On Thu, Jun 1, 2023 at 4:04 PM Shawn Heisey <eclipse@xxxxxxxxxxxx> wrote:
On 6/1/23 13:25, Jesse McConnell wrote:
> Friction points between Jetty and Solr on the server side are possible
> or, more likely, an issue with the client.  With Jetty, it is never a
> good idea to double configuration values and see what happens,
> especially regarding HTTP configurations. You can bump header buffer
> sizes easily, but thread counts and pools should only be raised based on
> careful analysis and measurements.

There are only two things I change from whatever SolrJ does by default:
I set it to use http/1.1, and add basic authentication credentials.
This is done with SolrJ methods ... I do not create or access the Jetty
client directly.  No other client settings, including thread counts,
have been touched.

I have asked SolrJ to always send POST requests, so I think the http
header buffer size is unlikely to be the problem.  But maybe I am wrong.

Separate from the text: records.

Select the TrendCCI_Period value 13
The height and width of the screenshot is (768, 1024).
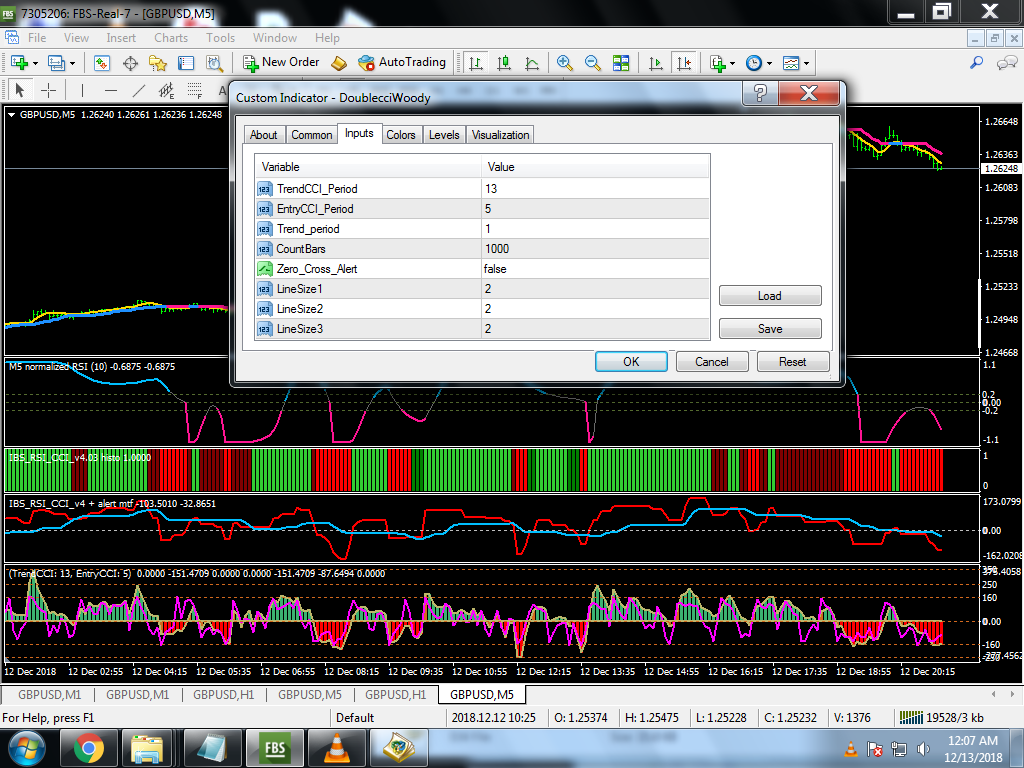(x=491, y=189)
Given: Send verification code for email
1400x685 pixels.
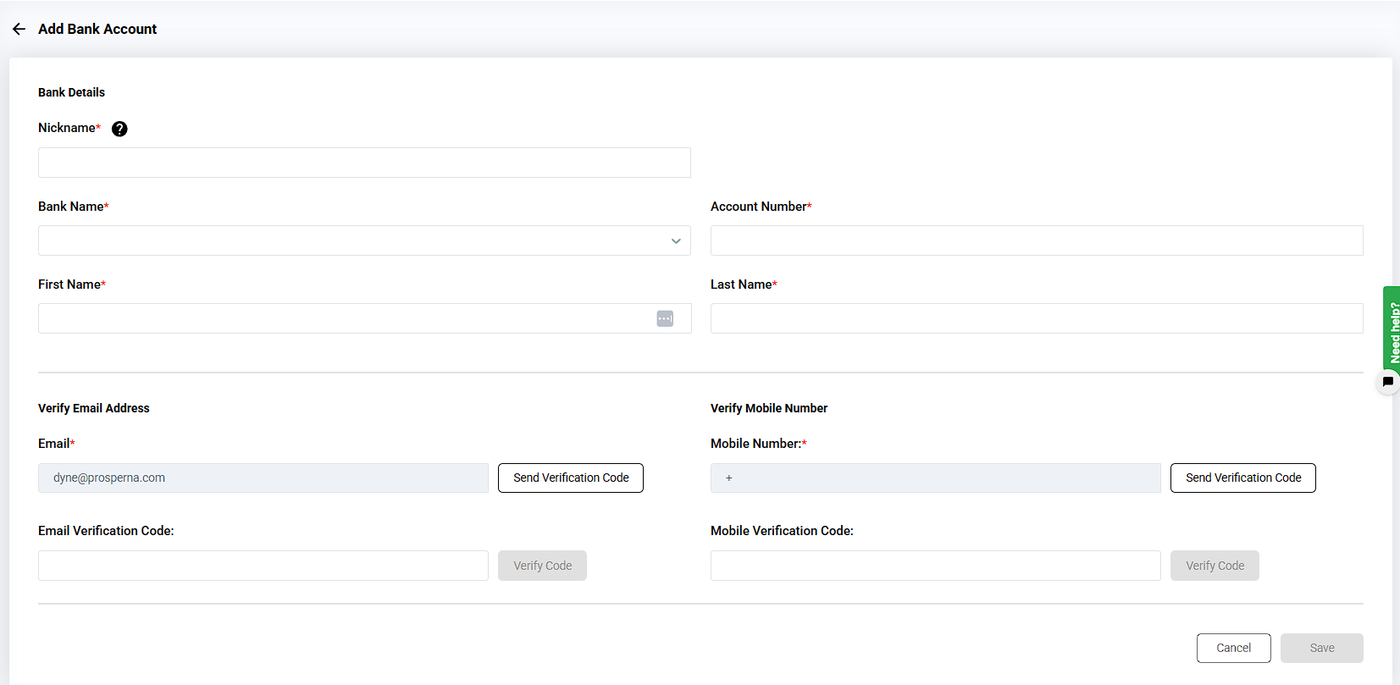Looking at the screenshot, I should point(571,478).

I am using the latest SolrJ - 9.2.1.  This pulls in Jetty Client version
10.0.13.  I have also tried upgrading all the Jetty dependencies to
10.0.15 and there was no change.

At some point Solr is likely upgrading both the Jetty client and server
beyond version 10, but I do not know when that is going to happen.
Should we skip 11 and go straight to 12, if a stable 12 version is
available in time?

I am a committer on the Solr project, but I wasn't involved in creating
new SolrJ clients that use the Jetty client.  Every time I have tried to
mess with upgrading jetty versions, I quickly get into problems that I
cannot solve.

I really suspect that the older 9.4.48 Jetty server is having problems
that have been fixed in later versions ... and that it is possible that
it's a problem created by how Solr uses Jetty.  I don't have the
knowledge required to look deeper into it.  I gathered that debug log
that I included earlier in the thread, but don't know what to look for,
and don't know whether it even has what's needed to troubleshoot.

I do not know how much of Solr's code is generic webapp and how much is
specific to Jetty.  We ditched the notion of a generic .war file or
extracted webapp quite a while back, and only support running Solr in
the included scripting which uses Jetty.